Kramp-Karrenbauer’in hem göçmenlere hem de Türkiye’ye yönelik siyasetinde “akıl hocası” Merkel’in çizgisini izleyeceği tahmin edilebilir. AKK da Türkiye ile imtiyazlı ortaklık oluşturmak ve Erdoğan ile özellikle de mülteci siyaseti konusunda güvenilir bir ortaklık kurmak için çaba gösterecek.
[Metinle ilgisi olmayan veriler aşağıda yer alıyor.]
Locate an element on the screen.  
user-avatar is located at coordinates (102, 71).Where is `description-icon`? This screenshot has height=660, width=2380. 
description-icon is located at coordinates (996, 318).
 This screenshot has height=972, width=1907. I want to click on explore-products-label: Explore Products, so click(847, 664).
Birçok insan “Daha kötüsü de olabilirdi” diye düşünüyor
Almanya’daki Türklerin çoğu şunun da farkında: Eğer CDU genel başkanlığına Friedrich Merz seçilmiş olsaydı, hayatları daha da zorlaşacaktı. Merz’in ortaya atmış olduğu “öncü kültür” kavramı hâlâ unutulmadı. Almanya’da yaşayan göçmenlerin “Alman öncü kültürüne” uyum sağlaması gerektiği şeklindeki talepler, birçok insanda sadece şüpheye yol açmıştı. “Öncü kültür”den ne kast edildiğini kimse bilmiyor çünkü.
Genç olması nedeniyle birçok kişide güven uyandırmayan diğer aday Federal Sağlık bakanı Jens Spahn da göçmenlerin güvenini pek kazanamayacak bir isimdi.
“Çoğunluk toplumu” ile göçmenler arasındaki boşluğu doldurup dolduramamak artık Annegret Kramp-Karrenbauer’e bağlı. Çünkü ancak böylelikle bu ülkede, bu büyük ve renkli toplumda birlikte yaşayabiliriz.